- Texto para ler
########
Bom, no final das contas, o saldo de 1990 ficou assim: passei no Conselho de Classe, apesar dos votos contrários da dupla paratiba (Salsicha e Drulla Brandão); o Atlético subiu para a Série A e só não foi campeão da Série-B de 90 por conta de uma bobagem protagonizada pelo estabanado goleiro Toinho, no jogo contra o Sport, no Pinheirão (o cara saiu pra cortar uma bola fora da área, na lateral do campo, perdeu a dividida, entregou o gol pro Sport e fez lambança); e – melhor de tudo, crianças – o coxa caiu para a Série-C, conhecida também como terceira divisão e só não disputou a terceirona em 1991 por uma manobra da CBF que acabou extinguindo a Série-C para 1991.

Acho que foram aquelas discussões em defesa do Atlético que me mostraram o caminho a seguir: amar o Atlético por tudo que ele representa; difundir o Atlético por todos os cantos que passo; defender o Atlético contra tudo e contra todos, mesmo que isso possa me obrigar a fazer grandes sacrifícios (Rubro-Negro é quem tem raça) e eu sou Rubro-Negro, incondicionalmente.

Por isso, domingo lutarei mais um assalto ao lado do Atlético e contra o inimigo tricolor. Lutarei o bom combate – esteja claro – no grito, na raça, na emoção. Domingo, serei atleticano como nunca, ou como sempre, ou como era em 1990, ano em que o Atlético bateu o coxa e o Paraná como se fosse um rolo compressor avançando sobre uma montanha de ossos. Cutucaram a onça com vara curta. Domingo é dia de a onça beber água. E a sede vai ser do tamanho de 25 mil gargantas secas de tanto vibrar.
########
- Linhas para usar
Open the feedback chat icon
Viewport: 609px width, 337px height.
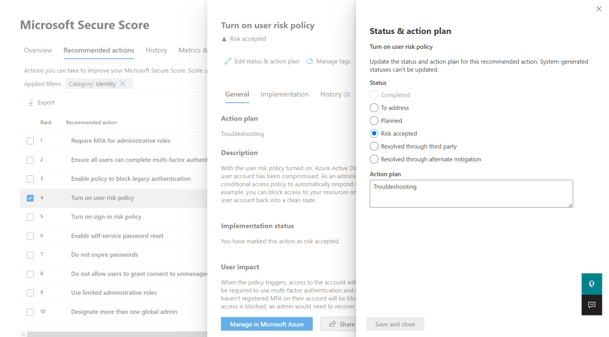[x=592, y=305]
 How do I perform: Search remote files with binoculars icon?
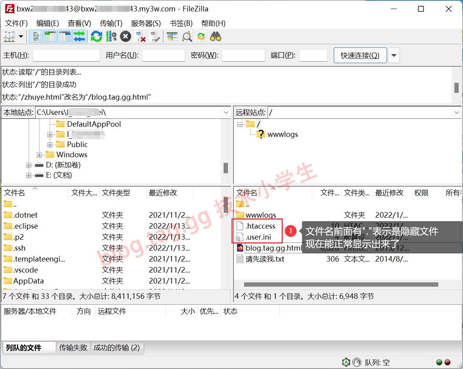pos(216,37)
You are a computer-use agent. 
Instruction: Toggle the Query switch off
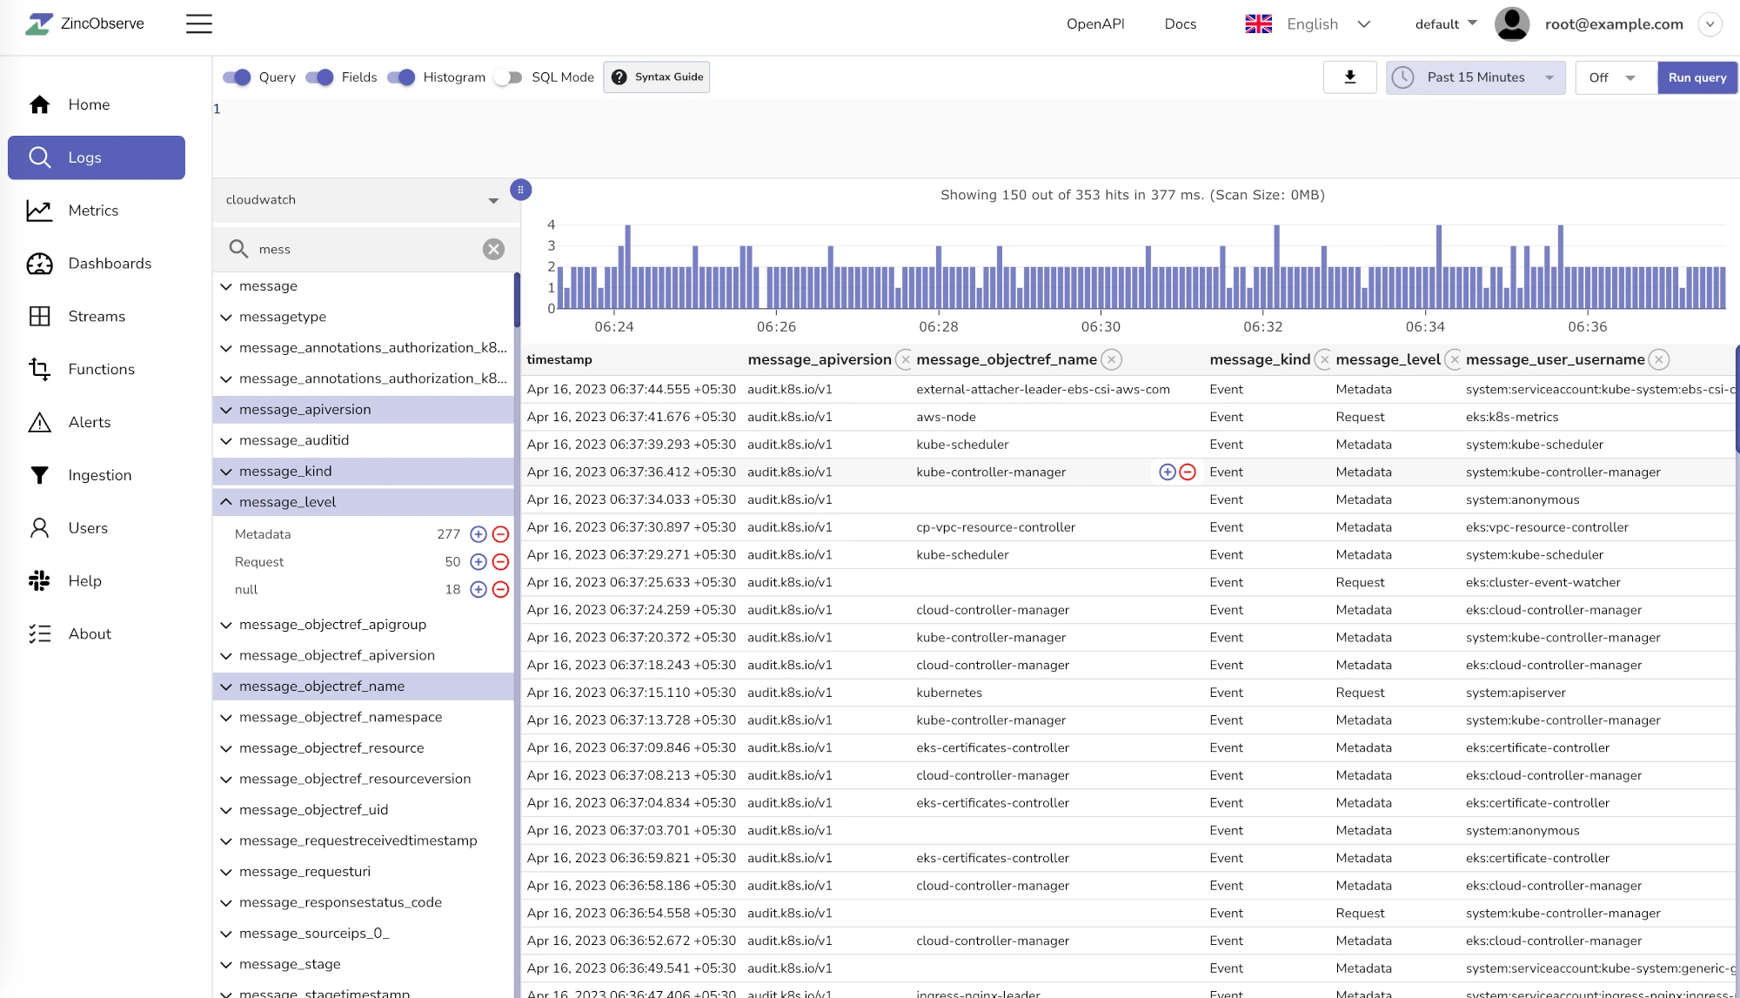tap(238, 77)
########
- O que fazer
a – Reescreva todas as linhas acima, trocando "icon" por "button" e mantendo o resto igual. Não inclua as imagens na resposta.
b – Escreva a continuação do texto sobre o Atlético e o ano de 1990, começando depois da última frase.

- Respostas
a –
Open the feedback chat button
Viewport: 609px width, 337px height.
[x=592, y=305]
 How do I perform: Search remote files with binoculars button?
pos(216,37)
You are a computer-use agent. 
Instruction: Toggle the Query switch off
tap(238, 77)

b –
Domingo, o Paraná vai pagar pelo que fez e pelo que não fez, quem viver verá. E aí, o Fessor Salsicha vai entender, definitivamente, o porquê do nosso amor pelo Atlético. Vai entender por que a gente torce por um time como o Atlético. Ah, e antes que eu me esqueça: anos depois, peguei um daqueles livros onde eu escrevia poemas para a Luciana Patrícia. Encontrei lá um dos poemas, achei bonito – até que pra um guri de 14, 15 anos não era tão mau - e resolvi colocar num site de poemas que havia na Internet. Postei sem a menor pretensão, mas postei. Aos curiosos, transcrevo o poema, in verbis:

Os tímidos entenderão por certo
Os versos da minha poesia errante
Pois só nós sabemos estar perto
Da musa que está sempre tão distante.

Quantas noites eu perdi tentando
Ganhar dela ao menos um carinho
Mas ela ia embora, evaporando,
E eu ficava mais uma vez sozinho.

Tantas vezes eu voltei para casa
Abandonado e triste assim como um menino
Me agarrando a uma esperança rasa
De tê-la junto a mim como um destino.

E tantas vezes fiquei esperando
Saber de você qualquer notícia
Que acabei enfim me acostumando
A ser só, por você, Patrícia.


(Mas quem disse que amor platônico é amor impossível? Amor platônico é ela vindo e eu invisível).

Em outubro de 2004, a Luciana Patrícia encontrou o poema na Internet e me mandou um e-mail emocionante agradecendo a homenagem: apenas isso, nada mais. Mas eu, romântico incorrigível, senti-me recompensado ao constatar o quanto havia agido certo desprezando tantas lições inúteis e empregando o meu tempo fazendo versos pra ela.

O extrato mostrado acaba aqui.